Eye opener with star technology

Technology used by astronomers is being used in eye treatment research

Astronomers at the Royal Observatory in Edinburgh are working with medics to apply technology used to detect stars to treat diseases in the human eye.

Adaptive optics is used by astronomers to cut out atmospheric turbulence around stars to produce clear images.

The technology they use to cut out the "twinkle" of stars can give a clearer image of the retina and help detect disease in the eye.

It will be highlighted at a conference at Stirling University later.

Early detection

The astronomers based at the Royal Observatory are involved in building the world's largest telescope but now they are collaborating with medics to adapt that knowledge to smaller equipment that produces clearer pictures of the retina.

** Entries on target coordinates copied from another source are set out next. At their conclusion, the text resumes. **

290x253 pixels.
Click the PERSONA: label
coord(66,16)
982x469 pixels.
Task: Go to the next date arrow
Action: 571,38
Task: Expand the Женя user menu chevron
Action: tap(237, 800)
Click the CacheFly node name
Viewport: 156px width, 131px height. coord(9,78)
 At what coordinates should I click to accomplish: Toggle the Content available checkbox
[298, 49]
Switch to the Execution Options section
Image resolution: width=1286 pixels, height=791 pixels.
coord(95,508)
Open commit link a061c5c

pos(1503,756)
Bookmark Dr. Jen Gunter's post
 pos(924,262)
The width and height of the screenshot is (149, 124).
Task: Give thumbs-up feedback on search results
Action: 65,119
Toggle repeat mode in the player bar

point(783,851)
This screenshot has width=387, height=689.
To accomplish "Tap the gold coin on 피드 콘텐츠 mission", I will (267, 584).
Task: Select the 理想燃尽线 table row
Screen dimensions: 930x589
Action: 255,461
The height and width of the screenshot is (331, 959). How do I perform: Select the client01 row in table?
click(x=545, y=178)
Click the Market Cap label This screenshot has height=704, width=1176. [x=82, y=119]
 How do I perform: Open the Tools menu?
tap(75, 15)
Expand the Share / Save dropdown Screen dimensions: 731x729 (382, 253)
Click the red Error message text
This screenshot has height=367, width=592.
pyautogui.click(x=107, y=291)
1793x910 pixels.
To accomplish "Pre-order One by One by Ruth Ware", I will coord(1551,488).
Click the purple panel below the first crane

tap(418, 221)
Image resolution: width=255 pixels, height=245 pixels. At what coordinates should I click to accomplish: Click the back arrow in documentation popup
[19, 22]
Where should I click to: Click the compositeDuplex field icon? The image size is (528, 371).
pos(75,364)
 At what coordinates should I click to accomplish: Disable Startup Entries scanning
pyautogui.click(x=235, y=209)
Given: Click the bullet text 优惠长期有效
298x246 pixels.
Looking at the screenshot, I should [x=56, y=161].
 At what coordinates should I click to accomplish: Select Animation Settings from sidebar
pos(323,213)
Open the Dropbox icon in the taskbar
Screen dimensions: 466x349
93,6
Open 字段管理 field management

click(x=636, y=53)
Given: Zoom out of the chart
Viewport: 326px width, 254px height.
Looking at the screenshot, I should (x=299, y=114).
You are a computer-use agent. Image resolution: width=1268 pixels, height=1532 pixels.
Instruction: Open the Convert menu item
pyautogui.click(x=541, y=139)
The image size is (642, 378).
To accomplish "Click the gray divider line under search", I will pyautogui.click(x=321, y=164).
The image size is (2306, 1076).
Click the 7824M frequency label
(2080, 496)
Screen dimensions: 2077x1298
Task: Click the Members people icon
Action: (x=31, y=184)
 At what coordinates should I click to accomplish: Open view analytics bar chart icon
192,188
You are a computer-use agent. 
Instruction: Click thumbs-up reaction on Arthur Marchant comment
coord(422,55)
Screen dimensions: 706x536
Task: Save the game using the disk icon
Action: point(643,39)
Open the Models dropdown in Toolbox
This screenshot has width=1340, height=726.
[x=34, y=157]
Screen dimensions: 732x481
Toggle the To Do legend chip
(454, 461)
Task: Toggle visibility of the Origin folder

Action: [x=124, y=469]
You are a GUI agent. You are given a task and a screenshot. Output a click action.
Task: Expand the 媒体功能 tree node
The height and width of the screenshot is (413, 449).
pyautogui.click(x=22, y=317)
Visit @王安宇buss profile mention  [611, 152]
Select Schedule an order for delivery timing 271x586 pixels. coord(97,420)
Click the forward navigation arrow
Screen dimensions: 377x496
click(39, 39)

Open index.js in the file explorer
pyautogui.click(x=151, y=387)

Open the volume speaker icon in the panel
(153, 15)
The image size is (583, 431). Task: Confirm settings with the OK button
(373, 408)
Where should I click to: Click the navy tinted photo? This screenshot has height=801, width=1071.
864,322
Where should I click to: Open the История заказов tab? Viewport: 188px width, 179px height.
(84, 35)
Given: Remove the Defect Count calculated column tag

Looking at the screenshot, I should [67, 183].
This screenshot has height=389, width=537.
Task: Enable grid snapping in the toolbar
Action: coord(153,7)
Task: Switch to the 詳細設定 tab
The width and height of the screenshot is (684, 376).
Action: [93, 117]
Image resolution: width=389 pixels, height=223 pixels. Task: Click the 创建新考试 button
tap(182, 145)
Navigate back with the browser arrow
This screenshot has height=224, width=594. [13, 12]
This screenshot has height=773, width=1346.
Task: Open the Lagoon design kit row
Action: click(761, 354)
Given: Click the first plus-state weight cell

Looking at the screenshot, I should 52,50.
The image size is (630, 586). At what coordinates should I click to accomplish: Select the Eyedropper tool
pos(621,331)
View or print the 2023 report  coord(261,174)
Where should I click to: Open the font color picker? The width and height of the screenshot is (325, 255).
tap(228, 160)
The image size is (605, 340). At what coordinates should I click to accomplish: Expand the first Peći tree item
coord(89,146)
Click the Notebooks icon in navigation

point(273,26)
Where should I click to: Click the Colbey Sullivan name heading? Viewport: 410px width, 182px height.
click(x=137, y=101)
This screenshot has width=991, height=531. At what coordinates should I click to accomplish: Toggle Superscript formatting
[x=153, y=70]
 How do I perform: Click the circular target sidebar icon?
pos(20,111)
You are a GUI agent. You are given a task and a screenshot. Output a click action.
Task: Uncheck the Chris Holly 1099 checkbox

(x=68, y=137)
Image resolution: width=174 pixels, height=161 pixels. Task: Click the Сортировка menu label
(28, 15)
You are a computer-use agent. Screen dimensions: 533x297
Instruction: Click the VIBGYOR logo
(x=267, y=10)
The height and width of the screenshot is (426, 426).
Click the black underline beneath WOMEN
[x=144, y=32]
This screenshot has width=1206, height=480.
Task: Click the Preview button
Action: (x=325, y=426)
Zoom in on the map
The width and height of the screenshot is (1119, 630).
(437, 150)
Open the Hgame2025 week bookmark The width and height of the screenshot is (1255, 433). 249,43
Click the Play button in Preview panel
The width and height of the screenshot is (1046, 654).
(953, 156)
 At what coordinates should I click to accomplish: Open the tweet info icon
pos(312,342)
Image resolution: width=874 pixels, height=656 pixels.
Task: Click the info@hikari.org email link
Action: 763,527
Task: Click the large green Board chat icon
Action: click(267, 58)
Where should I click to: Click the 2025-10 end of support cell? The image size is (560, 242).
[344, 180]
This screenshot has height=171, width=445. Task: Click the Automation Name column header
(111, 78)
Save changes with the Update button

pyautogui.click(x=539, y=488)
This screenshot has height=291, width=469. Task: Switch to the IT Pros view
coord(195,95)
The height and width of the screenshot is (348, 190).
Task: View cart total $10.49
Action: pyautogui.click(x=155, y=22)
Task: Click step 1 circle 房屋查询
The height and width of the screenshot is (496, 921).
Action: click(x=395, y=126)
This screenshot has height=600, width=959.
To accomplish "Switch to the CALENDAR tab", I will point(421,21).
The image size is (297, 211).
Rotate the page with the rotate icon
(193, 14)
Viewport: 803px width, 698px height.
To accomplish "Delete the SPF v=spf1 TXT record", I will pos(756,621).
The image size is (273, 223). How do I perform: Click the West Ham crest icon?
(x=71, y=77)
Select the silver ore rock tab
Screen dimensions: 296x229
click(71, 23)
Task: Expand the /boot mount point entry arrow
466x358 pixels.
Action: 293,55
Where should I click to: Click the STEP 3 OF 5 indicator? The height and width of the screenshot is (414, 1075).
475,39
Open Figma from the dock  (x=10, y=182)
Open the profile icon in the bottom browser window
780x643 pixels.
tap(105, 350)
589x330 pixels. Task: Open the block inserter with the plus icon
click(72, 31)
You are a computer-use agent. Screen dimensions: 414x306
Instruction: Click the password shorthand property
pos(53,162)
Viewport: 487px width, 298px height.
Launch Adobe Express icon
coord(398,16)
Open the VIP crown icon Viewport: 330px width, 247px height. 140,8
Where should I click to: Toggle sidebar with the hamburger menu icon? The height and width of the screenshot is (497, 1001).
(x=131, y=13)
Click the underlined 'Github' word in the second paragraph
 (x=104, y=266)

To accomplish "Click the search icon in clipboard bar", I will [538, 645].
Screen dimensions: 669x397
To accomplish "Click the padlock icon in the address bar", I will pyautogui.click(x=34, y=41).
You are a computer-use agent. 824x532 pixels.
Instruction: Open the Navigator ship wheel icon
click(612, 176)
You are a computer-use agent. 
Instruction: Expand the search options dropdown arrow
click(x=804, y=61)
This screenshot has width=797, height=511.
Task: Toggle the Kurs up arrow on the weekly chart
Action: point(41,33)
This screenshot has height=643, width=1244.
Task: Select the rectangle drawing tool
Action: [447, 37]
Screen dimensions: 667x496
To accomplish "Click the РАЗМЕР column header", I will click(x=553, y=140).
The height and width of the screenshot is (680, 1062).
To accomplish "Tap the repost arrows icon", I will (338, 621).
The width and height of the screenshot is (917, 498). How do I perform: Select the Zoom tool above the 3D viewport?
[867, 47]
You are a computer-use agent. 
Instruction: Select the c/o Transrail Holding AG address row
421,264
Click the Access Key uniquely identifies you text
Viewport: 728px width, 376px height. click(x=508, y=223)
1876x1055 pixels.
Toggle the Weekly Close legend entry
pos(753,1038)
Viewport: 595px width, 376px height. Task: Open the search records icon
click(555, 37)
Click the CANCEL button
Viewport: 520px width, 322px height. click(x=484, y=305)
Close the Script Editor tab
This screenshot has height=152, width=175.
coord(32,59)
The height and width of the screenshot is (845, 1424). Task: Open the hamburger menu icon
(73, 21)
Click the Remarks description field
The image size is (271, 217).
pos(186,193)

It is hoped this may assist the early detection of many diseases including Alzheimer's and diabetes.

Elaine Gemmell, of Scottish Health Innovations, said: "The development of innovative technology through collaboration between clinicians, researchers and commerce has been placed at the heart of improving patient care in Scotland.

"Successful collaborations can deliver medical advances and significant commercial benefits.

"The message is clear. Major opportunities exist in Scotland for collaborative development of imaging techniques and technologies for improved health and wellbeing of people everywhere."